Given problem —
Write out, unchanged, the lines of the rows below from the line with "Select year 1401 on the time axis" up to and including the last line of the rows.

--- Start of Input records ---

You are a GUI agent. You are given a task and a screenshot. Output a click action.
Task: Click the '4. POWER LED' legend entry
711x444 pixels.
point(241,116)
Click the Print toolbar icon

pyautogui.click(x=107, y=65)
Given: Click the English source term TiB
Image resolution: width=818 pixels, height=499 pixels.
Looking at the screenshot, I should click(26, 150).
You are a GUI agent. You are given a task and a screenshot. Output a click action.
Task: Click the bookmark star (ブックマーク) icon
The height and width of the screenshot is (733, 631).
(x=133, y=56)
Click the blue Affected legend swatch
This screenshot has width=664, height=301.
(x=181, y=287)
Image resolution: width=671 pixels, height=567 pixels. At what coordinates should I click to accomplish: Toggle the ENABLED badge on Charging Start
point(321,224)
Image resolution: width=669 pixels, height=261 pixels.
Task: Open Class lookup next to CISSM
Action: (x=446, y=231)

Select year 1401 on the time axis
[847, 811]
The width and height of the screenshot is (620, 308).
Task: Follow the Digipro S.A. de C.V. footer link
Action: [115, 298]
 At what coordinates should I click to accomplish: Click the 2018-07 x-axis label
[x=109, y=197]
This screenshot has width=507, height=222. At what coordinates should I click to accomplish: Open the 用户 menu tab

--- End of Input records ---

Correct answer —
Select year 1401 on the time axis
[847, 811]
The width and height of the screenshot is (620, 308).
Task: Follow the Digipro S.A. de C.V. footer link
Action: [115, 298]
 At what coordinates should I click to accomplish: Click the 2018-07 x-axis label
[x=109, y=197]
This screenshot has width=507, height=222. At what coordinates should I click to accomplish: Open the 用户 menu tab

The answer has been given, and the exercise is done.